(Records from a dataset)
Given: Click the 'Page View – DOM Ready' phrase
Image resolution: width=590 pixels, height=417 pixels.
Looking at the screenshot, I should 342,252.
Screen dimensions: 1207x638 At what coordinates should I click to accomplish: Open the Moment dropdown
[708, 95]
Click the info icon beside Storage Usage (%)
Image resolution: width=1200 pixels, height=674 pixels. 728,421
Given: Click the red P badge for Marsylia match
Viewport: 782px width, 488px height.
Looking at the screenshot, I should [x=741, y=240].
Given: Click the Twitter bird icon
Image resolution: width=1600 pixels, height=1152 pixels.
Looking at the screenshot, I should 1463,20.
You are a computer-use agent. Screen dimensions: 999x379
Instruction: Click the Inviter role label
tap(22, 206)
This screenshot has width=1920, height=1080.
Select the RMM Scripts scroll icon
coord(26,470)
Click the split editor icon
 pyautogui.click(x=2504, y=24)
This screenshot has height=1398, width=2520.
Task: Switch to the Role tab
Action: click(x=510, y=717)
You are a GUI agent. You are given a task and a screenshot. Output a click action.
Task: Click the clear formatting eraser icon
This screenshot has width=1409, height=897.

• **Aim of the task**
Copy each of the records above word for word, keeping every line as it appears.

• **Full output**
Given: Click the 'Page View – DOM Ready' phrase
Image resolution: width=590 pixels, height=417 pixels.
Looking at the screenshot, I should 342,252.
Screen dimensions: 1207x638 At what coordinates should I click to accomplish: Open the Moment dropdown
[708, 95]
Click the info icon beside Storage Usage (%)
Image resolution: width=1200 pixels, height=674 pixels. 728,421
Given: Click the red P badge for Marsylia match
Viewport: 782px width, 488px height.
Looking at the screenshot, I should [x=741, y=240].
Given: Click the Twitter bird icon
Image resolution: width=1600 pixels, height=1152 pixels.
Looking at the screenshot, I should 1463,20.
You are a computer-use agent. Screen dimensions: 999x379
Instruction: Click the Inviter role label
tap(22, 206)
This screenshot has width=1920, height=1080.
Select the RMM Scripts scroll icon
coord(26,470)
Click the split editor icon
 pyautogui.click(x=2504, y=24)
This screenshot has height=1398, width=2520.
Task: Switch to the Role tab
Action: click(x=510, y=717)
You are a GUI agent. You are given a task and a screenshot. Output a click action.
Task: Click the clear formatting eraser icon
This screenshot has width=1409, height=897.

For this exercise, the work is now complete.